The feature will help expand the usefulness of Figure 1 in educational clinical settings.
“We see this being used by medical school professors preparing course packs, by chief residents assembling their rounds, and really by any healthcare professional who wants to customize their case library,” Levey said. “It will be a powerful new way to share medical knowledge.”
Figure 1 doesn’t charge doctors to use its app, so thus far it hasn’t really monetized the platform. But that’s going to change, Levey said, as the company introduces curated sponsored content.

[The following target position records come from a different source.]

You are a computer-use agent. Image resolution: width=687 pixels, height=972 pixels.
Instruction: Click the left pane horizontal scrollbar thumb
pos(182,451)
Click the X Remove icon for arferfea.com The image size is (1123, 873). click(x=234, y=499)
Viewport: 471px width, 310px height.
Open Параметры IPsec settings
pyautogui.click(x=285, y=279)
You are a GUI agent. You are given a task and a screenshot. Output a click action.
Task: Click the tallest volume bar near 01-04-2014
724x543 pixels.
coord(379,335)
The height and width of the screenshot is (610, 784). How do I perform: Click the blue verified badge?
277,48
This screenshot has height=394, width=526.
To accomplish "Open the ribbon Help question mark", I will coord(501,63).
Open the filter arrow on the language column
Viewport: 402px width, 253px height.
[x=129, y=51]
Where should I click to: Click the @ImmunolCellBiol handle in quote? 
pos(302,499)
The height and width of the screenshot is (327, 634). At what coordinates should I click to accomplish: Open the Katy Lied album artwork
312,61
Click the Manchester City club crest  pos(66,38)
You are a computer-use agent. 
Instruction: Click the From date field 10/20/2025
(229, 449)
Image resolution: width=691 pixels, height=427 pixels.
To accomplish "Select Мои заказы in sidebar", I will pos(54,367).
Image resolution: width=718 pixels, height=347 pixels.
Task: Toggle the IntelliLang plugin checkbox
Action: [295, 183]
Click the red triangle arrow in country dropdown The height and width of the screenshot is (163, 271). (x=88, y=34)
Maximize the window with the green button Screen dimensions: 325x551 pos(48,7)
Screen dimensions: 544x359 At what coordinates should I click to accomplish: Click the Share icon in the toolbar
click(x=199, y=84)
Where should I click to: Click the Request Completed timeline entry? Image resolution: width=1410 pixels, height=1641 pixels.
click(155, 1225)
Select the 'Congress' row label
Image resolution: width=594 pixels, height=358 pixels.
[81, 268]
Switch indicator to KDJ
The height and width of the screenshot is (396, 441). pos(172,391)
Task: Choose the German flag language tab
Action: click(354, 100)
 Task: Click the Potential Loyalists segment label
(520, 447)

“Figure 1’s mission is to democratize medical knowledge. This means giving every healthcare professional in the world access to the resources on our platform for free - and that requires building a sustainable business,” he wrote. “We've recently started monetization pilots—specifically, we introduced peer-to-peer sponsored content on Figure 1, which introduces industry partners to present Grand Rounds on a rare disease, to our global community. These sponsored posts exceed our already high engagement standards, and we are now working with top-tier organizations like the CDC and Novartis to deliver educational content our community wants to see.”
As for machine learning, Fast Company wrote earlier this week that the company is soon to announce the first of its machine learning efforts, a feature that will turn photos of ECGs (which are already shared on the platform) into data that’s easier to share and parse on medical devices. Future plans include using Figure 1’s app as a dataset for teaching machines to recognize all kinds of medical images, potentially including wounds or dermatologic images.